Many chemicals have been linked to the development of cancer, but the cancer-causing potential of thousands of others is unknown. Now researchers have developed a simple test that can identify which chemicals have negative long-term health effects.

There are some 80,000 chemical compounds on the market worldwide. They are used in a wide variety of products from pharmaceuticals and pesticides, to water repellents and fire retardants in fabrics and carpeting. But experts say fewer than two percent of the chemicals in commercial use have been tested for their carcinogenicity, or ability to cause cancer with long-term exposure, because testing is time-consuming and expensive.

Now, researchers with Boston University in Massachusetts have developed what they hope will become a simple and inexpensive test to determine the cancer-causing potential of tens of thousands of chemicals.

“And basically [this] will help both the regulatory agencies as well as the chemical producers ... optimize their production pipeline,” said Stefano Monti, an expert in computational biology and cancer genomics with BU's Bioinformatics Program.

He says investigators, including researchers from the BU's schools of medicine and public health, along with the (U.S.) National Toxicology Program, studied data from laboratory rats exposed for a few days to chemicals known to cause cancer. They noted which genes in the animals' cells switched on and off, and compared the short-term effect of exposure to these chemicals to some 100 safe compounds.
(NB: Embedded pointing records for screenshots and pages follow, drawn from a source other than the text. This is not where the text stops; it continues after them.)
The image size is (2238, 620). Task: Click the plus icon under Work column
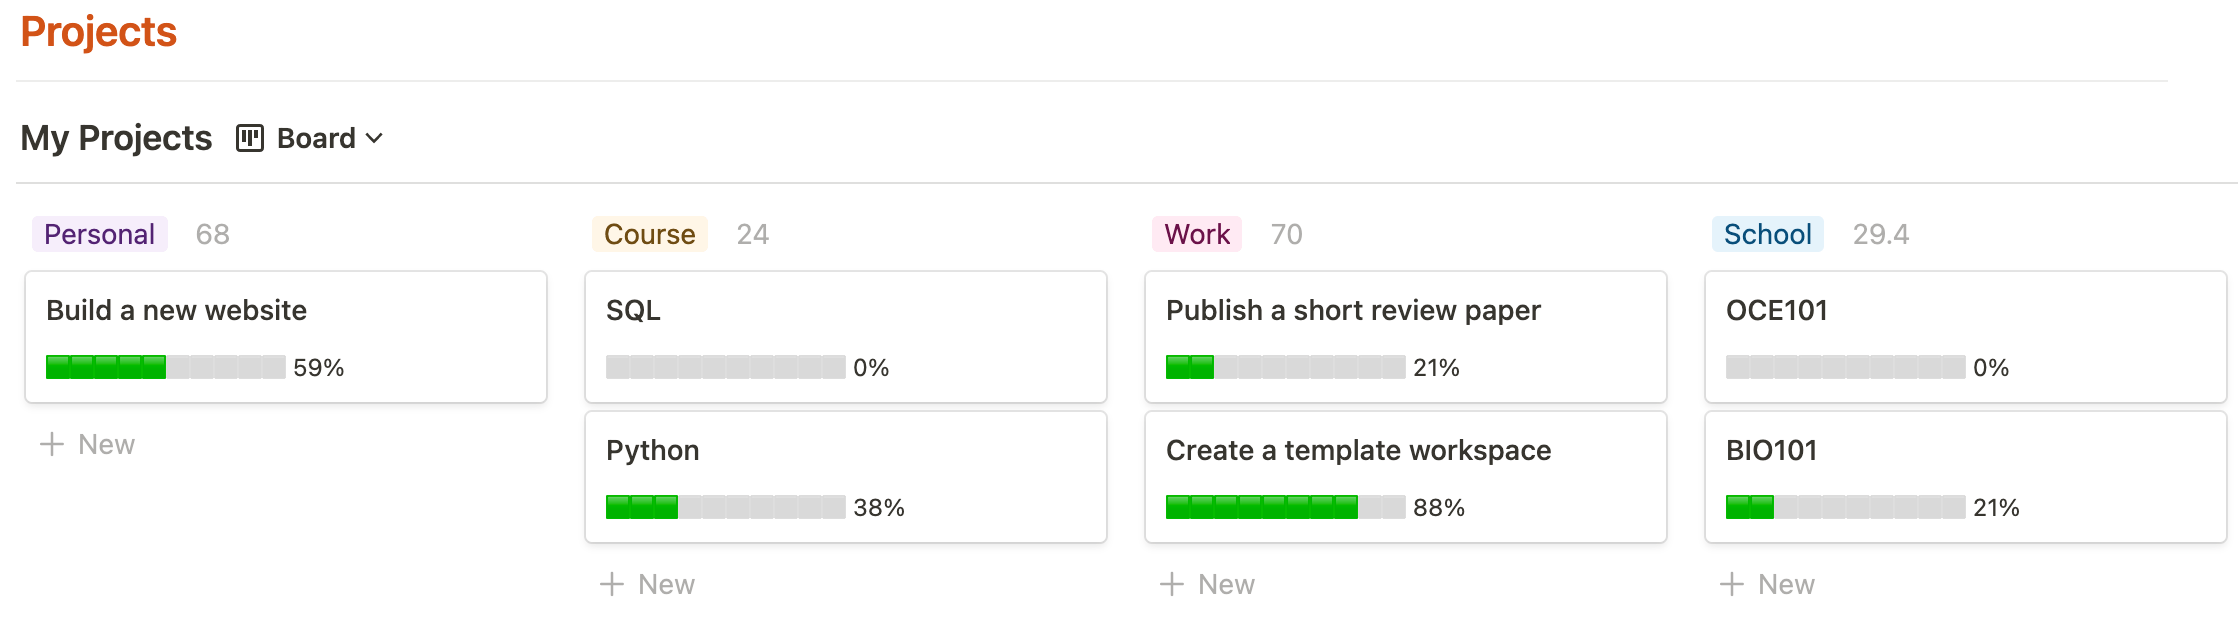coord(1172,584)
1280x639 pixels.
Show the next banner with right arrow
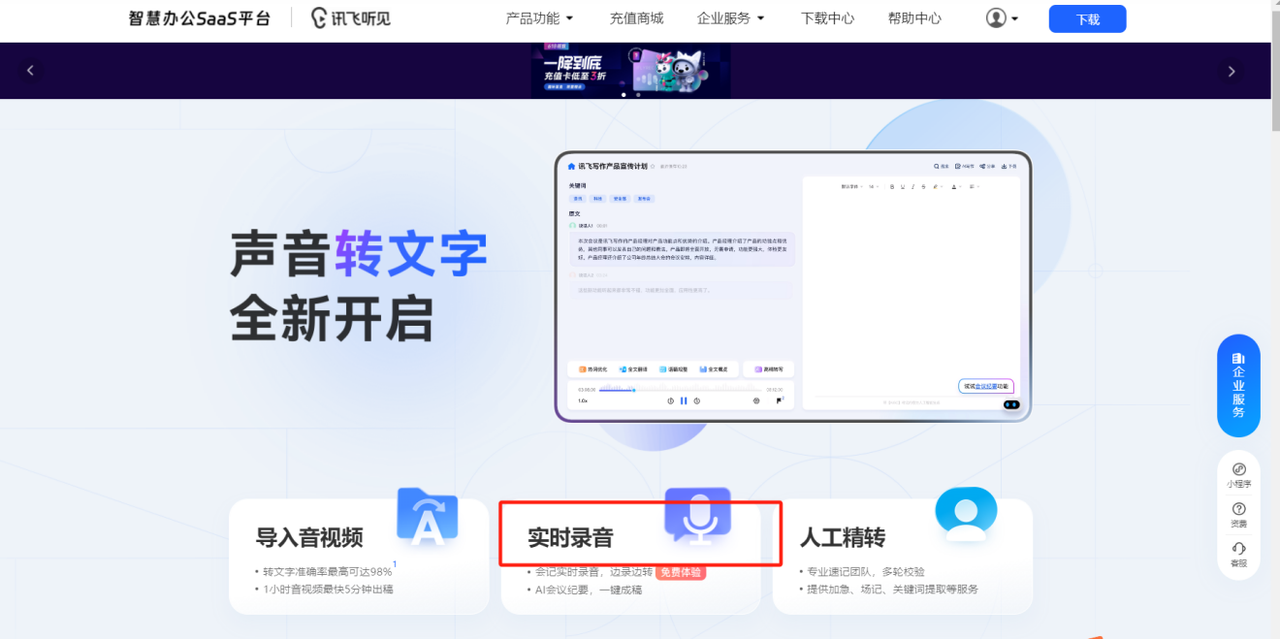point(1231,71)
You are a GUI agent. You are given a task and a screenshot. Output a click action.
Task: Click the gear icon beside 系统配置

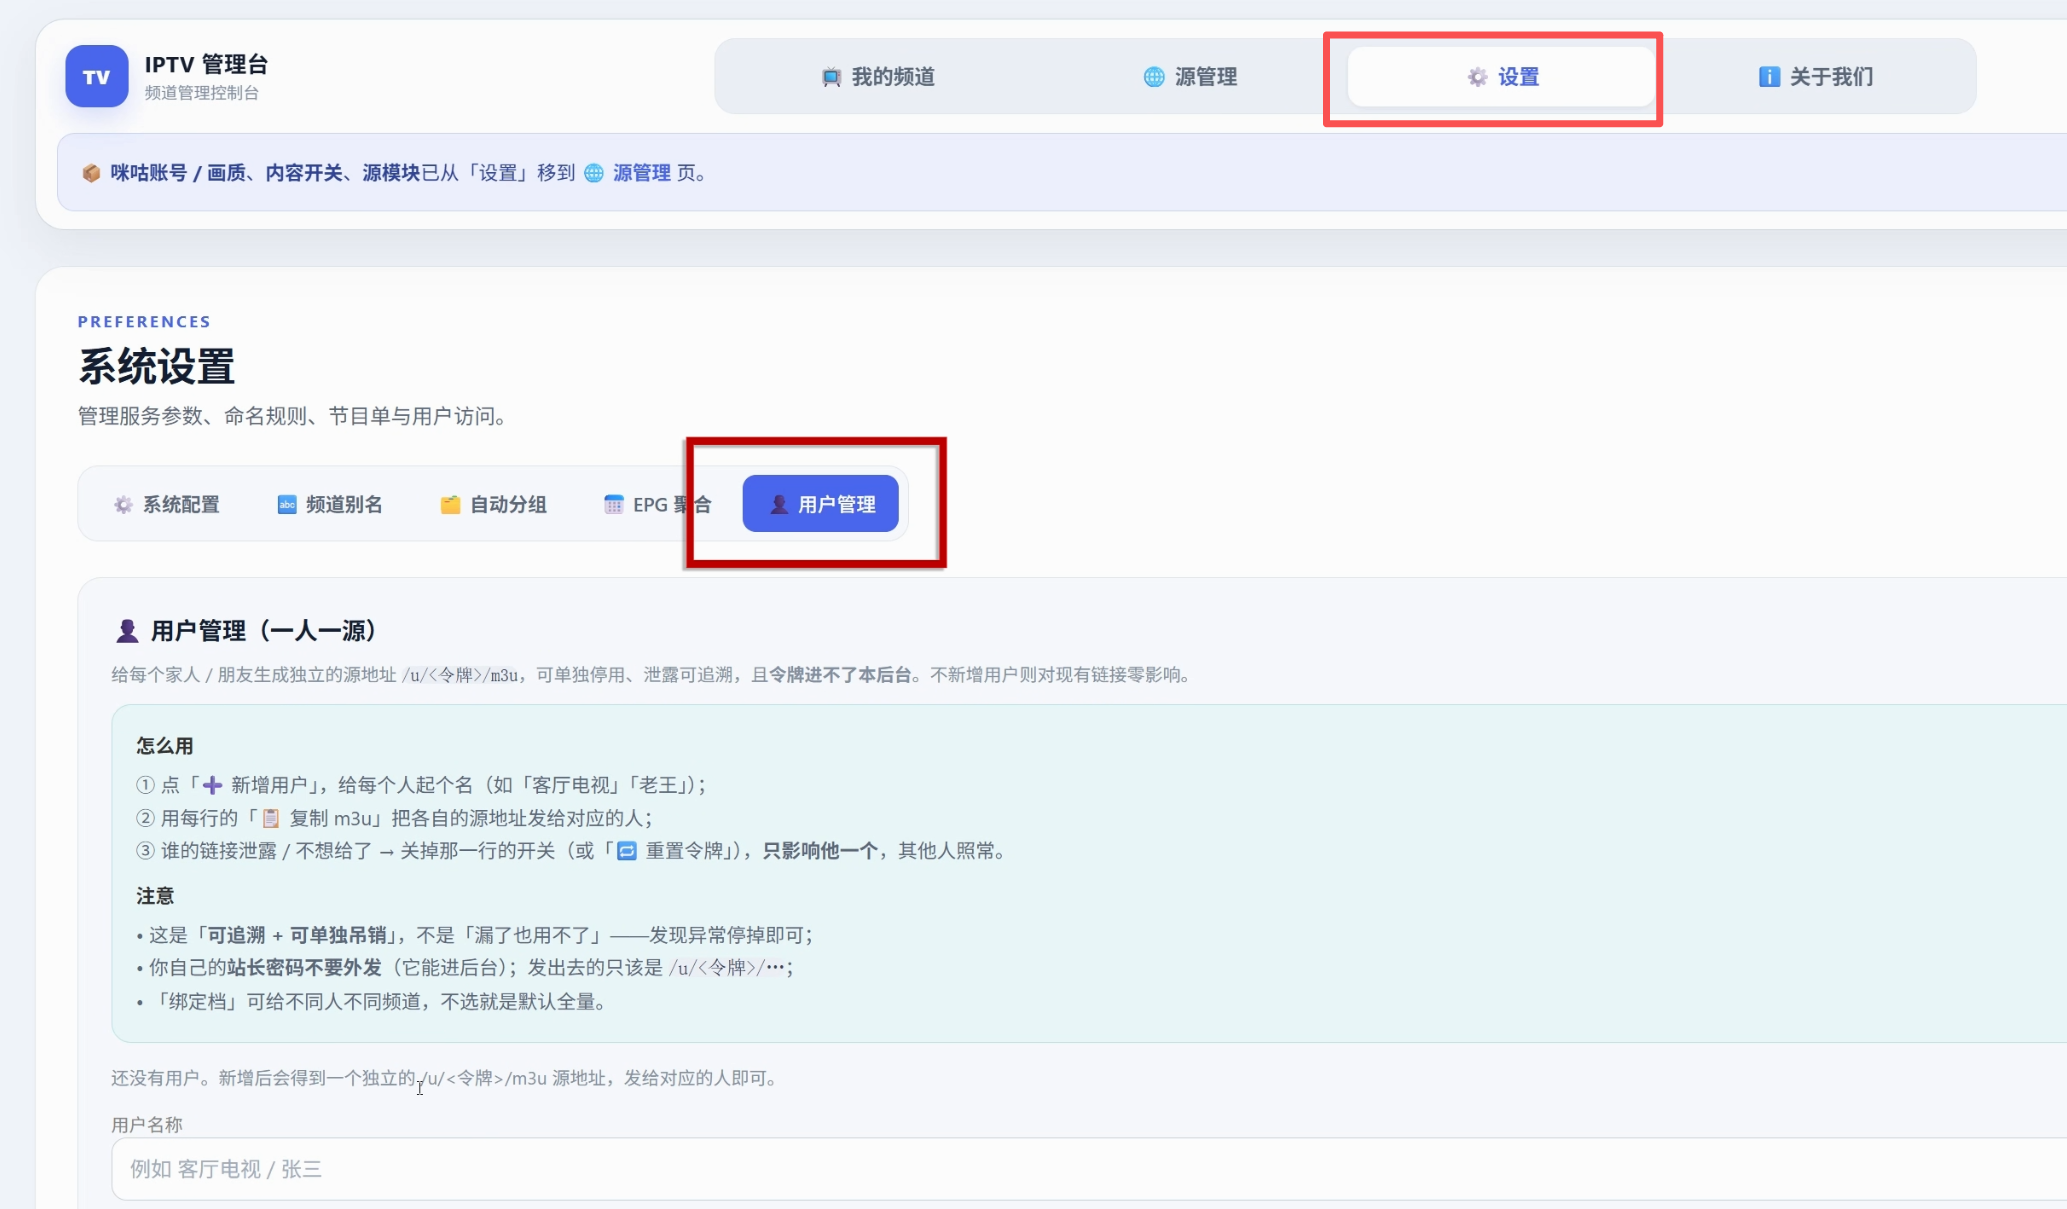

Monti says measuring the impact of limited exposure is a way to gauge a chemical’s cancer-causing potential from the beginning.

“I think that the tools ... we are developing are going to be seen as part of a toolbox that will be deployed in order to actually prioritize what are the compounds that need to be further tested ... because of their potential carcinogenicity, toxicity and so forth,” he said.

The chemicals that were tested included dioxin, a highly toxic environmental pollutant known to cause a wide range of human health problems, including cancer; polychlorinated biphenyls (PCBs), a class of chemical compounds linked to increased rates of skin, brain and liver cancer; and bisphenol A, or BPA, an ingredient in plastics and epoxy resins that exhibits hormone-like properties.

Despite a ban on many products containing these compounds, especially in the United States, they are still commonly present in the environment.

Besides the test's predictive value, Monti says researchers want to understand how these compounds actually cause the cellular changes that can lead to cancer.

He also says it’s not known whether short-term changes in genes — as detected in the laboratory — ultimately lead to development of cancer.

Researchers published their findings in the online journal PLoS ONE.